136,000 visas were granted to dependants of sponsored students in the year ending December 2022, and this raises questions if in future, not being able to, will be a deterrent to students, potentially reducing numbers attending HE.
The Government has further invited the Migration Advisory Committee (MAC) to review the Graduate Route. The Graduate Route allows international students who have been awarded their degree to stay in the UK and work, or look for work, at any skill level for two years, or three years for doctoral students. Graduates do not need a sponsored employer to access this route, but they must apply whilst still holding a valid Tier 4 or Student Visa.
In the year ending June 2023, there were 98,398 Graduate Route visas granted. Removal or reduction in scope of this route could leave the UK missing out on home-grown graduate talent, at a time when the employment market for graduates is competitive.
These moves have been announced to prevent abuse of the visa route, but are counter to 2019 and 2021 Department for Education targets to increase the value of education exports to £35 billion per year and to host at least 600,000 international students in the UK per year. This figure was reached in the 2021/22 academic year, with 679,970 overseas students studying at UK universities.

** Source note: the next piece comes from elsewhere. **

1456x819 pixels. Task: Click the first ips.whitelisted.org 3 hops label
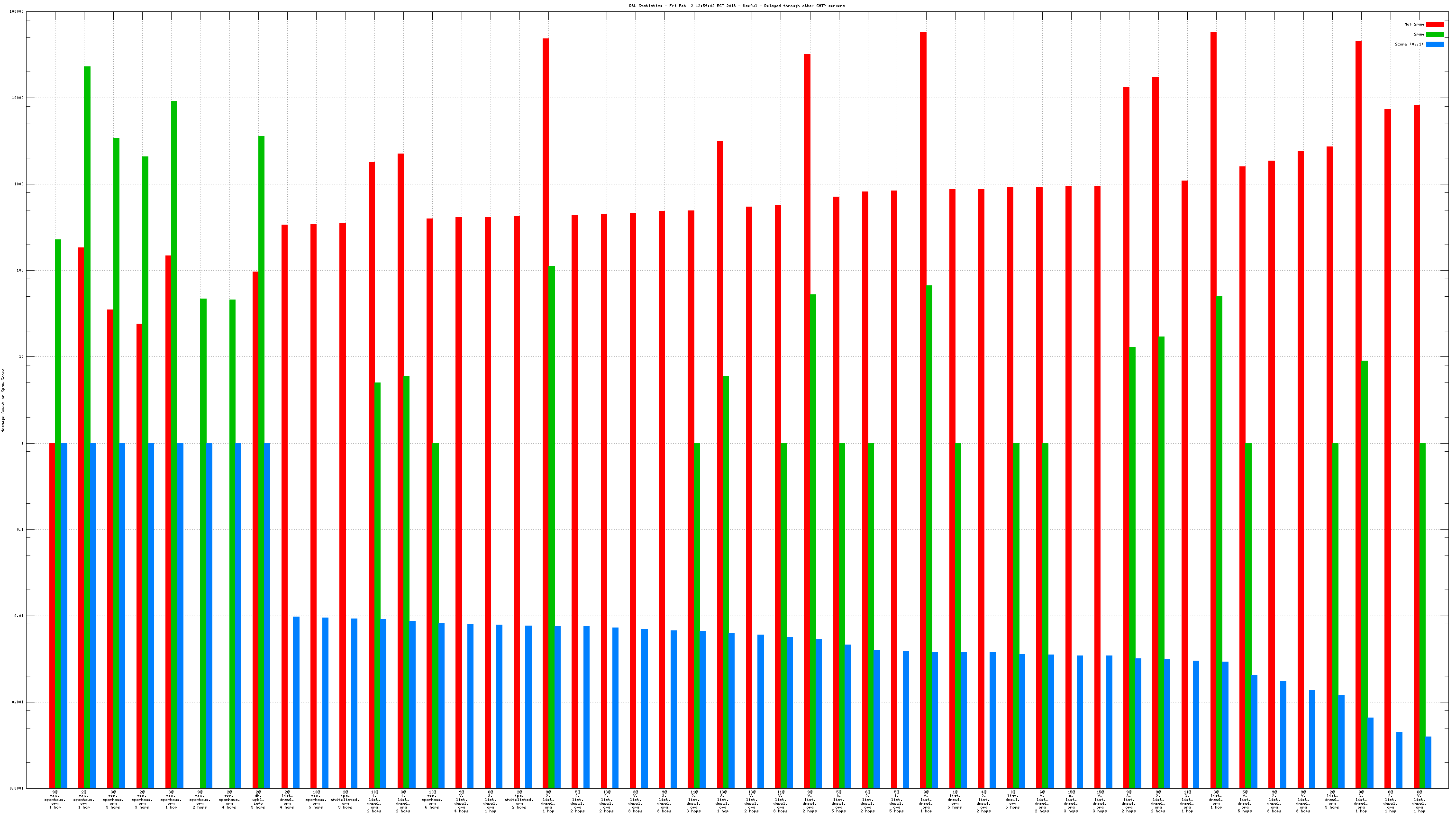point(345,800)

International students are shown to contribute and additional £41.9 billion to the UK economy, largely within their local economies, and provide enriched experiences across universities and local communities through increased diversity. Given the important role international students play in their contribution to the UK economy, and in the budgets of UK universities, any impact made by the changes will be closely watched.
NCUB joins calls to exclude student numbers from net immigration figures, to remove the detrimental impacts restrictions will create on universities and their communities.
The net immigration figures, while higher than those seen last year and above government targets, are lower than predictions by the ONS. Given substantial changes to immigration trends post-Brexit, with immigration from the EU more than halving since 2016 and immigration from non-EU countries increasing by nearly half, the patterns will continue to evolve in response to rhetoric and international response to the recent announcements.
This suggests the UK could be at a turning point, in which we see fewer international skilled workers joining the workforce, and fewer overseas students in our universities. Attention will now turn to application cycles in coming months, for the true impact to be understood.
Update: January 2024
In the days following the above announcements, the Home Office reduced the uplift to the Spousal/Partner Visa, which was due to be increased from £18,600 to £38,700 in March, possibly over fears many on valid visas would leave the UK as their partner would no longer be eligible to remain. Plans now indicate this will raise to £29,000 in Spring, and rise to £38,700 at a later stage, phasing the move.
None of the other announcements were reduced or rolled back, and the changes to student dependant rules came into effect from the 1st January. This move leaves questions over the Government’s rationale and if the change’s true impact is understood. NCUB will continue to raise attention to the significant impact it will have on our vital innovation workforce.